The Tajik people are big on fate. Their version of the islamic saying ‘inshallah’, which is nazeeb boshad, means more like “if fate so wills” than “if Allah so wills”. Maybe this is because Tajikistan has always been a kind of in-between place, where Persian kings stopped awhile but never actually stayed and Chinese merchants passed through taking silks to more wealthy places. In the Soviet times, it was the furthest place out and seems to have got the least attention. When the Soviet Union dissolved, so did Tajikistan’s economy.
The Tajik identity, too, seems to have become lost somewhere along the way, leaving a strange mixture of feelings, opinions, beliefs and customs behind. You can see it in the holiday season happening right now. The dominant religion is Islam, so though there is a word for ‘Jesus’s birthday’, Christmas is of course not celebrated. The more surprising therefore to discover that Christmas trees, office parties, Santa Clauses, and exchange of presents abound – for New Year! It’s called a New Year’s tree, and Santa Claus is called Grandfather Snow, but still … What an integration of customs! I hear there’s to be champagne and fireworks on New Year’s Eve too, surely that’s not traditional Tajik. But I like it!
Working in the pediatric TB hospital has been challenging the last while. Due to funding problems, the hospital has to do without many things. One of those is climate control i.e. heating. Even though the temperature dropped considerably in November, it was not possible for the central heating to be turned on until Dec. 15th. Poor staff, poor children, poor us!
But now it’s on, it’s lovely and toasty and the kids aren’t getting colds any more.
MSF provided each child with a New Year’s present of a coat and one other clothing item to help keep them warm and healthy, plus chocolate and a small toy. Wonderful to see their excited faces and pride in showing off their new jackets.

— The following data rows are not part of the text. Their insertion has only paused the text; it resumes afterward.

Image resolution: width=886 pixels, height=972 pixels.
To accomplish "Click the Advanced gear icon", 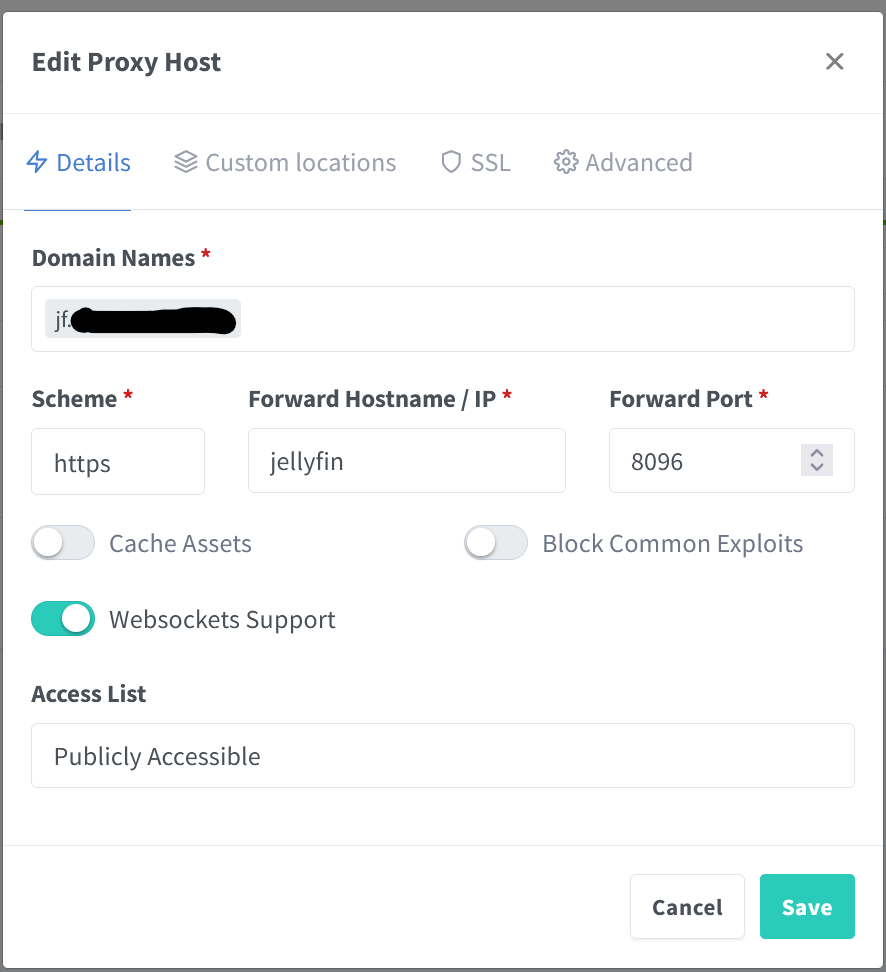I will tap(566, 162).
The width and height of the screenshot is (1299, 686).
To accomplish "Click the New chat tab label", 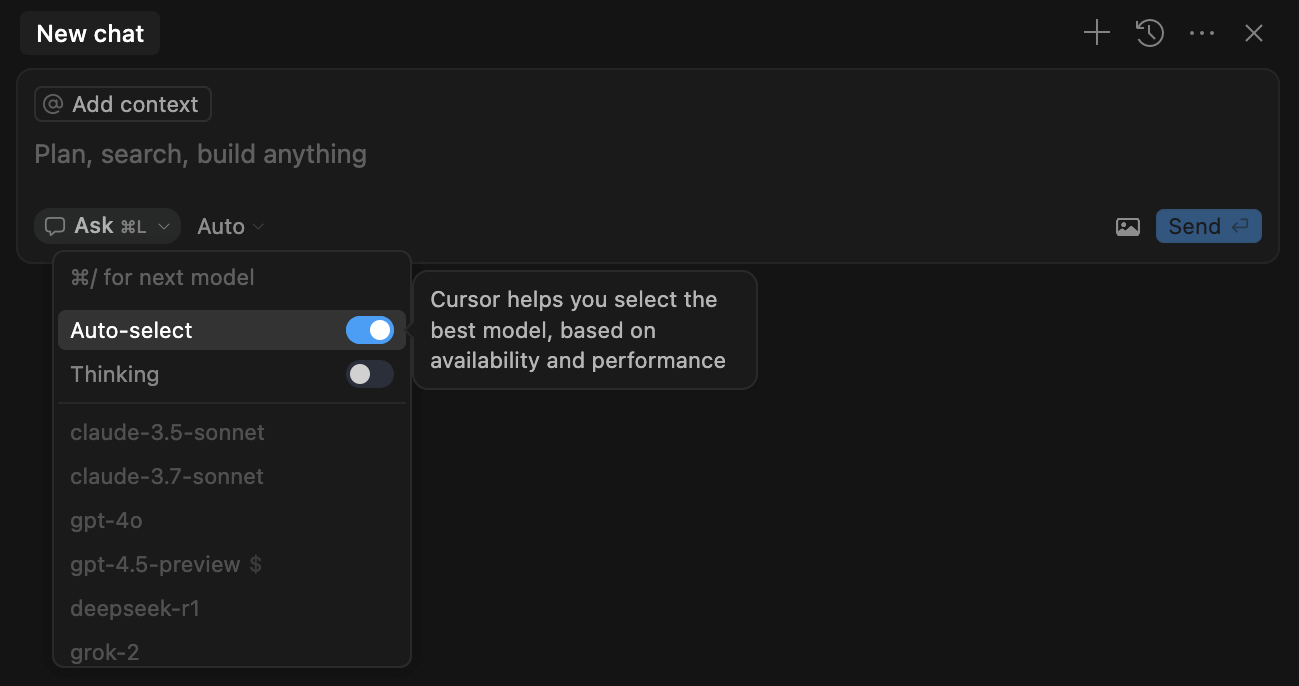I will click(x=90, y=33).
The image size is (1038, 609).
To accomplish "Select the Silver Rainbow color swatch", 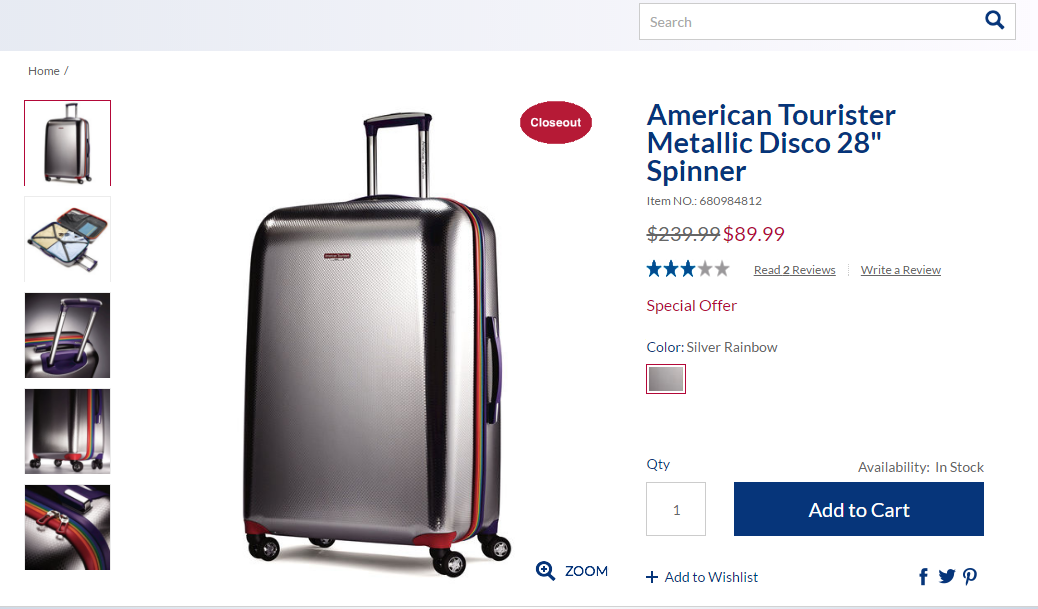I will coord(666,379).
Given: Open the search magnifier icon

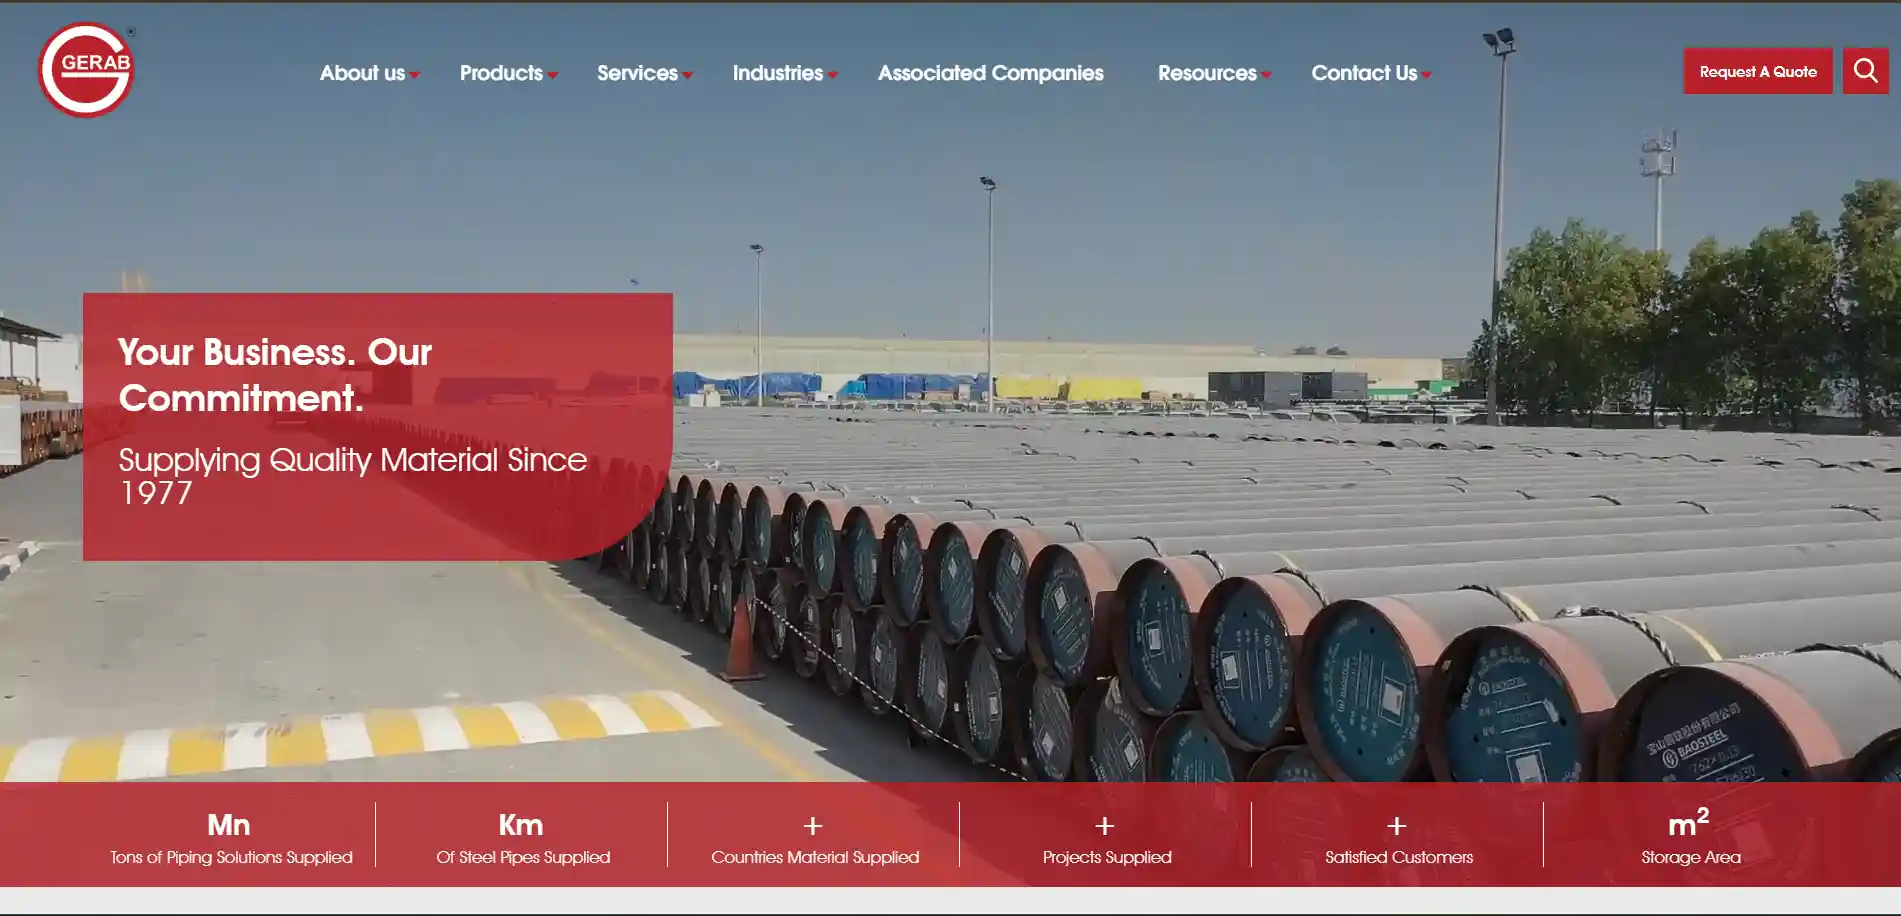Looking at the screenshot, I should point(1865,71).
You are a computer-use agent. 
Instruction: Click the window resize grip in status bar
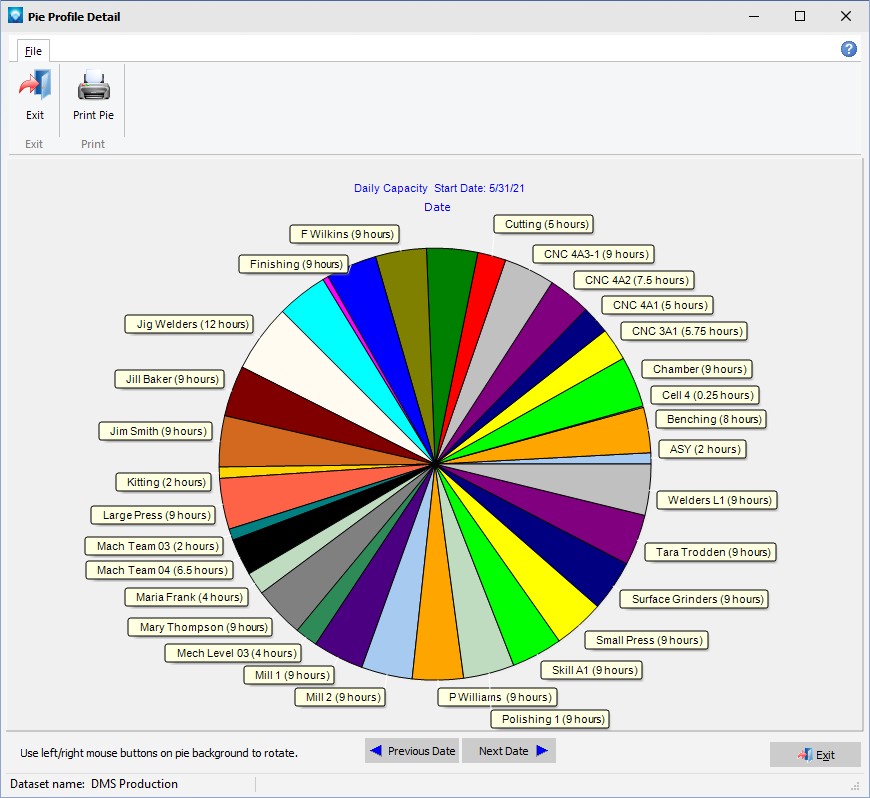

Although the kids in this hospital don’t have MDR-TB (multidrug-resistant tuberculosis), our project as a whole is very active on the spot, viewing it as one of the best places to nip MDR-TB in the bud, as well as being a jumping-off place for further cooperation with the National TB program.
Our psychosocial department has developed a play therapy program for the hospitalized kids. Two of our counsellors go in each weekday morning for two hours. We offer health education about TB, give them rules of behavior and cooperation, and the children can choose from different activities that stimulate development, like puzzles, Lego, drawing and coloring, and socially interactive games. What always strikes me is their eagerness to learn and the way they just soak up all the stimulation they’re being offered and even ask for more. With my few words of Tajik, I sometimes try to write down what they’re saying to me, and then they want to know the English word, and before we know it we’re in a mutual language lesson.
Stigma raises its ugly head regularly. Just having TB is a stigma. Sometimes the patients themselves are blamed for getting the disease; sometimes it’s the neighbors who are afraid they’ll catch it from you; some people have a teenage daughter and fear no one will want to marry her. So people are not keen to go to the doctor when their child develops symptoms. The doctors in the past have not been keen to treat children (out-dated belief that children don’t get DR-TB). The families are not keen to have the neighbors know, as word gets around and then they are socially ostracized.
We noticed the problem when our team visited a family down south, where we have been providing transportation money for the DOTS (Direct Observation of Treatment Schedule) nurse, as well as adherence counseling. Counseling is more or less compulsory in TB programs now, as is taking the medication under DOTS. This, in short, is a nurse who watches you swallow every last pill, every day for months and years. We are helping out the DOTS nurse here, because the mother won’t take her child out in public to the community clinic to get the medication, for fear of stigmatization.
If the nurse, who is a competent and lovely woman but quite elderly, happens to be sick or can’t make it, the mother will not allow even a close family relative who has had nursing training to replace her, because then she would have to reveal the nature of her daughter’s illness. This places the daughter at risk for missing treatment and developing more resistance to the drugs. Also the family has decided this girl, who is 15, doesn’t need to go to school anymore, as they will be arranging a marriage for her before long. I hoped to listen in on the session our counsellor had arranged with her, in order to hear more about her fears and so find ways to tackle them, but this too was seen as a possible breach in confidentiality and I was asked to wait outside.
So how are we to tackle this stigma, to start remolding the beliefs and attitudes of these people who are often so poorly educated and even less well-informed about TB, through poverty, cut off from current affairs and information streams?
A grandfather recently took his child home from the hospital against all advice. The child was severely ill, maybe dying, but he couldn’t see that she was getting any better by being in hospital and wanted her home. “What if she dies?” we asked. “Then that’s her fate”, was his answer. We are now moving heaven and earth to treat her at home and she is getting better. Fate? Or medicines?
The Tajiks have been through so much throughout history, I can easily imagine how it’s better for your sanity to shrug your shoulders and put it all down to fate, than to try and fight situations you don’t understand or are powerless to control. In psychology they call this reaction learned helplessness, but I like the Tajik version better: nazeeb boshad.
Still, no reason not to help fate along a bit; we’re working on it!